The Audio/GUI split gets us about half way to where we want to be with Audacity 4 Blind. It gives us a script based interface that exposes all the features. This could be used with a screen reader like Jaws. To go beyond that we would add further refinements. Proposed refinements include:
- Value tweakers - the ability to temporarily bind a variable to keyboard so that (for example) left and right arrow increase and decrease the value, and the step size can be varied while listening to the audio (depends on real-time improvements such as the real-time looping). We could also allow binding to MIDI controllers and to mouse wheel. One idea is to provide a long-slider in Audacity (GUI) so that this becomes a valuable feature to sighted users too.
They temporarily bind a value to the long slider when they are working with it.
- Efficient audio help information. Much of this is about reflection of commands and options that are available. For example we can list the functions that can be applied, and the user should be able to navigate through this list quickly without having to listen to it all.
- More sophisticated keyboard shortcut methods.
So how exactly will the 'efficient audio help information' operate? Current thinking is in terms of trees, like existing menus, but rather more deeply nested and with each level shorter than current menus are. One problem blind users face is not knowing how long a list is before listening to it! Something complex like effects might be offered as:
- 84 Effects
- 7 Categories
- 9 Technologies
- 12 Alphabetic groups
You then choose whether to explore by categories (time-preserving, reverbs, repair... ) or by 'technologies' ( Built-in, VST, LADSPA, Nyquist....) or by Alphabetic ( A-B, C-D, E-F.... ). For alphabetic you would usually type the letter, e.g. R and start hearing all effects that begin with R. We allow items to appear more than once in the menu, since the different organisations will give better options for navigating.
We'll want some standard exploration methods besides, up, down, previous, next. Possibly 'help' to go read the manual. Possibly 'curt' to ask the system to say things as briefly as possible for when revisiting lists that have been navigated before.
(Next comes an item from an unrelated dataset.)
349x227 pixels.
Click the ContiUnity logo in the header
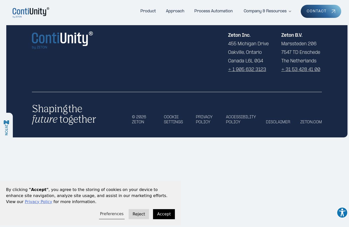(31, 12)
Typical blind users will set hotkeys into location in these menus that are useful to them. At worst this menu system will be no worse than a conventional menu system customised for blind. With the extra smarts it could be a lot better. We'll be sure to make sure every feature of Audacity is exposed by some 'menu item'.
In all this I am assuming that we are still using a third party screen reader to give accessibility to the text.